PS William Jefferson lost his latest re-election bid, in case you hadn't noticed.
davigoli,
Most African-Americans do support reparations According to http://californiawestern.edu/content/journals/Y… it is around 70% Whereas according to another poll, 90% of whites do not support reparations. Is it safe to say that when almost 70% of a group support a very liberal, extreme position.

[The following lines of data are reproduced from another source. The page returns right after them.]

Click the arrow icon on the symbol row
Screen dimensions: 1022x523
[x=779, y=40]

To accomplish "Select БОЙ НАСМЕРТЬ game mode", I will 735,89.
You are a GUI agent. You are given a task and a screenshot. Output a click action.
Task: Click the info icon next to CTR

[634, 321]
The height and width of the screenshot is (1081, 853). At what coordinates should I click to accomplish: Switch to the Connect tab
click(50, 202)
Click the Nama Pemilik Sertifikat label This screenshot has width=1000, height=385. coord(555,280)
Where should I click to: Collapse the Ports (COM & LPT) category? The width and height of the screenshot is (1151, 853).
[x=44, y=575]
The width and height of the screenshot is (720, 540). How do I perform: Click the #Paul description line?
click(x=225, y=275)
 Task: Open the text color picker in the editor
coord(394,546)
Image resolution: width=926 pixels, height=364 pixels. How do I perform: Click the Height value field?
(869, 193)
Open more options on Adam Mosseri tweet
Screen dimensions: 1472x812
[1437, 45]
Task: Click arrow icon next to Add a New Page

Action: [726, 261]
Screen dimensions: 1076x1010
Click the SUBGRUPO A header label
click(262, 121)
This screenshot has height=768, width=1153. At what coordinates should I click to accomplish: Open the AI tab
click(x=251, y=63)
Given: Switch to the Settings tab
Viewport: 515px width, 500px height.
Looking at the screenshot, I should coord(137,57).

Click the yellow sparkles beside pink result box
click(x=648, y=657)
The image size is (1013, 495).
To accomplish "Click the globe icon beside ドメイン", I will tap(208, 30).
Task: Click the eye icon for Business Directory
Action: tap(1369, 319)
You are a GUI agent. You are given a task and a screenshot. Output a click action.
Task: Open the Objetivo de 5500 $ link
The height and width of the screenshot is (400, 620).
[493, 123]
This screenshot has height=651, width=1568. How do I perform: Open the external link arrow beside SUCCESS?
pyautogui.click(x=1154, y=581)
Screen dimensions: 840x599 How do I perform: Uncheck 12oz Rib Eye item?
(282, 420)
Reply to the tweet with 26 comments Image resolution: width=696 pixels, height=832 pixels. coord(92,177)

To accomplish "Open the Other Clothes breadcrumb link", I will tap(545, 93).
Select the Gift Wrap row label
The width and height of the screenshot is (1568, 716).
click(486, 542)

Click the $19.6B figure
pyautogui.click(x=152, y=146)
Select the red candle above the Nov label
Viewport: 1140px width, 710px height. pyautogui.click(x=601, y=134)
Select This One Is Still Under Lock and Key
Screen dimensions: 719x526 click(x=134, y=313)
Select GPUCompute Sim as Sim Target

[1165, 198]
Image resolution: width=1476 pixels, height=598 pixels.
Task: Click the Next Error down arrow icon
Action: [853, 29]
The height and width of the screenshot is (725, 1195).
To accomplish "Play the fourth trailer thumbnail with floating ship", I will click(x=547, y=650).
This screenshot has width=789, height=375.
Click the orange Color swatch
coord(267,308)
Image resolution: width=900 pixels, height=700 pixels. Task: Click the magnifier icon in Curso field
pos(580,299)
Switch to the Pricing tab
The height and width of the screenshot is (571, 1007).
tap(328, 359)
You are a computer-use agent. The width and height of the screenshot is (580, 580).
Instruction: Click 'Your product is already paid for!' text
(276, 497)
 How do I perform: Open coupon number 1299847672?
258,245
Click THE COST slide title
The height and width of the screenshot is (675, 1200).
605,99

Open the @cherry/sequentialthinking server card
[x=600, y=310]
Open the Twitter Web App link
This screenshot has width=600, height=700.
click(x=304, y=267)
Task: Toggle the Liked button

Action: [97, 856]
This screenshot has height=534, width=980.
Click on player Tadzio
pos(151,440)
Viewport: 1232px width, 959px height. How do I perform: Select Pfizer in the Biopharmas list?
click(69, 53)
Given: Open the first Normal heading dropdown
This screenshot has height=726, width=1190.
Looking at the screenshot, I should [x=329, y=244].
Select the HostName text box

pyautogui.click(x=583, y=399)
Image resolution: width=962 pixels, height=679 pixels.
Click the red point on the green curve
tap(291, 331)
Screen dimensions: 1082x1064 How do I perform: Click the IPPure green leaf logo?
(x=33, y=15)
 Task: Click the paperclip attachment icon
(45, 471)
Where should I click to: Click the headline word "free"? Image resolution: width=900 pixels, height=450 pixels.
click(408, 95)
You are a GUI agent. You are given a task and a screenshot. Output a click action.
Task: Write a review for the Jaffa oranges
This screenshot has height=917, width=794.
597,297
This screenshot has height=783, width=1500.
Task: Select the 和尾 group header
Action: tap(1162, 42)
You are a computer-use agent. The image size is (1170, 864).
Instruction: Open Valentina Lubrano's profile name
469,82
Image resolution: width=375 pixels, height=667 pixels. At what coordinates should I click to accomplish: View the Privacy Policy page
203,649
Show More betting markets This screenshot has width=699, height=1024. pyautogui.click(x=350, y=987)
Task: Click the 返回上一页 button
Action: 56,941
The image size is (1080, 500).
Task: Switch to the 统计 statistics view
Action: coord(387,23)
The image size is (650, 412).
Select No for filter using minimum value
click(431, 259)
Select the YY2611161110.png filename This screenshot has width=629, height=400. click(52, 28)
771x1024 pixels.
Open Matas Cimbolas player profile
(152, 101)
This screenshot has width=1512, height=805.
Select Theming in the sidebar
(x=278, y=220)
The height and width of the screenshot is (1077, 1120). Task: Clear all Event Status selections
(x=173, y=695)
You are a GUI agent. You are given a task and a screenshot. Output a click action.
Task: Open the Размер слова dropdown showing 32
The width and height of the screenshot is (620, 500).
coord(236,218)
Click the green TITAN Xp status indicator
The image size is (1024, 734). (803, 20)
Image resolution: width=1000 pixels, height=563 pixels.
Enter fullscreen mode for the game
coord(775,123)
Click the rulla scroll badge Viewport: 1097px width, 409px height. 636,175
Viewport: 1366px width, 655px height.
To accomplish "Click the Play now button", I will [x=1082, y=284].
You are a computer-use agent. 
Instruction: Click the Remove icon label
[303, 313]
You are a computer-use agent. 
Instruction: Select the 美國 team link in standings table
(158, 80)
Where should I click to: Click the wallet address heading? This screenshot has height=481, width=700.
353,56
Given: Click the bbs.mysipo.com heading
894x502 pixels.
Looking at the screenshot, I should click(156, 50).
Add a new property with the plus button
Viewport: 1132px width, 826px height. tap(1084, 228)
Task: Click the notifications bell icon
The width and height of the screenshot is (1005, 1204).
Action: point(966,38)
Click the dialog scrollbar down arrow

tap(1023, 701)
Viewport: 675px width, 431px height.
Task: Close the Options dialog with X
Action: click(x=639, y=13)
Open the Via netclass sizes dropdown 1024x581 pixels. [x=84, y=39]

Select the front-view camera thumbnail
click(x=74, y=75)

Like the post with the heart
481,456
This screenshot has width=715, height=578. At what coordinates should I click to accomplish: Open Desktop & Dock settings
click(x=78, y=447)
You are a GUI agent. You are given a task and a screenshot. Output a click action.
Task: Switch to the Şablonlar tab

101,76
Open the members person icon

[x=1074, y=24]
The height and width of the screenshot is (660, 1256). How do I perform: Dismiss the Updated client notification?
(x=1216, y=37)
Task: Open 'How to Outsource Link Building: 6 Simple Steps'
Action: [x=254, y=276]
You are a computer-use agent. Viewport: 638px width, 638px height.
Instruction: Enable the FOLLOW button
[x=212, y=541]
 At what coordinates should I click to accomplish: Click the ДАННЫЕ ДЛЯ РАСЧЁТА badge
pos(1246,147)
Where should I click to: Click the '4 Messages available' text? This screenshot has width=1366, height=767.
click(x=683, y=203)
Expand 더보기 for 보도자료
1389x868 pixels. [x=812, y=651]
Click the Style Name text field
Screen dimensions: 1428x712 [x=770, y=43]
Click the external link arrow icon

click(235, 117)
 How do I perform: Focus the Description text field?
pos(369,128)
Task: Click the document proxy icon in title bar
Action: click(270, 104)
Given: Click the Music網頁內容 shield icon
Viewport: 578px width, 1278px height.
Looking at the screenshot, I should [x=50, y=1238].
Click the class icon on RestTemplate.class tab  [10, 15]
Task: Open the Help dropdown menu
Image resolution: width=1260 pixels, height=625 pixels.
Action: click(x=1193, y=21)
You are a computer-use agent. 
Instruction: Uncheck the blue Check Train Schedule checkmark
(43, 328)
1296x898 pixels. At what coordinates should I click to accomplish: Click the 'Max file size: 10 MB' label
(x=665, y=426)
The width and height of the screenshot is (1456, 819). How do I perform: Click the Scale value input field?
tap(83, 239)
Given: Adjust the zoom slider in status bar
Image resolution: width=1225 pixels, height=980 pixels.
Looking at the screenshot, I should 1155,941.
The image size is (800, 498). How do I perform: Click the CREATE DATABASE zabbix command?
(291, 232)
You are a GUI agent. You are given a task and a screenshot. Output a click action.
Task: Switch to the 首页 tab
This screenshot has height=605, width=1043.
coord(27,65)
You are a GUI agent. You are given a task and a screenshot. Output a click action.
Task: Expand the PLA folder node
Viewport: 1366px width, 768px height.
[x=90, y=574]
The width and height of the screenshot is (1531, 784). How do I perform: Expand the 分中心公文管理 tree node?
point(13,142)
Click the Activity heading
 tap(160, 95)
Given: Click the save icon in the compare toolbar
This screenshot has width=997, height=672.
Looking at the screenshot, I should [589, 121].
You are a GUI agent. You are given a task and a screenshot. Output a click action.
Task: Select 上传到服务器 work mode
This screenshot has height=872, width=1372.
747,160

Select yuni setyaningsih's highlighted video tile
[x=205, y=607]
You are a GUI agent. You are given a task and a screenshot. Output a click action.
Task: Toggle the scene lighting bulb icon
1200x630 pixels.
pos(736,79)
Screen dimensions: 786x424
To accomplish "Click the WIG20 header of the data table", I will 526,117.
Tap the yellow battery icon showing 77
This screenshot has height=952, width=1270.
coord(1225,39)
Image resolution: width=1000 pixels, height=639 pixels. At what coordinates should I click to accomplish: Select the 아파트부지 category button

Also, William Jefferson lost his relection bid due to the odd laws in Louisiana that allowed better turnout of white voters to vote Jefferson out of office. If Louisiana has the same election laws as the most states, Jefferson would be going back to LA .
SD,
Again, if you're looking at a group that's hostile to your point of view, why are you wasting your time disparaging them? If conservatism is truly a superior philosophy, I'd think you'd want to be making your case to them. If I were you, I'd be looking at the gap between the 70% of blacks (according to your cite) that support reparations, and the 97% that voted for Obama, and try to make inroads amongst that 27%. Surely the Republicans can do better than 3% in the black community, no? You may never have a majority, but you can surely break into the double digits. But the reason why you don't is because of this overt racism amongst many on the right wing. I believe there are large numbers of blacks who actually want to be conservative but see waves of hostility coming from the GOP. Some sensible Republicans see that this is destructive and feel badly about it. Others gleefully pratter on about reverse racism, thinking that somehow it's equivalent when an oppressed minority goes overboard than when a centuries-long majority goes overboard. Time will tell which faction will control the fate of the party.
Davigoli,
If 70% of blacks are crazy enough to support race based reparations. Then there are more how are still very liberal but just not liberal enough to be that crazy. If Bush had been perfect, if McCain had been ten times more capable, the Republicans would still have lost 97% of the black vote to Obama. It is more than overt racism. If you do not support affirmative aciton, over 90% of blacks will consider you a racist. If you believe that criminals should be punsihed, most blacks will consider you a racist.
If you want to talk about overt racism, you should look at the Democrats who stood in front of the Supreme Court and argued that separate and unequal is not only legal but good government policy. Since most blacks actually support separate and unequal, there is not room in any conservative political party for them.
Wow. Let me know how that works out for you in 10 years when nobody will talk to you anymore.
SD, you've spent a fair amount of time at TMV harping about how the GOP is becoming increasingly irrelevant. To the extent that this is true, it is the result of their poor ability to govern, and not because the country is becoming more brown. That accountability aspect of their decreasing popularity is something that still seems to be eluding you.
Jspencer,
It is both aspects. Due to changing demographics, the Repubicans needed to be much better than the Democrats. The Republicans needed to increase their share of the white vote with every election cycle. However, the Republicans face the prospect that no matter what they did, less than half of the voters would be willing to vote for them. However, the incompetence f the Bush Administration just sped up the process. The changing demographics have create a situation where every eleciton cycle is easier for the Democrats and harder for the Republicans. Of course, the MSM has made it much harder for the Repubicans because every Republican has to answer for what a school board in Kansas for a non-elected official said. However, the blue dog Democrats are never forced into defending what liberals in California or the Congressional Black Caucus says or does.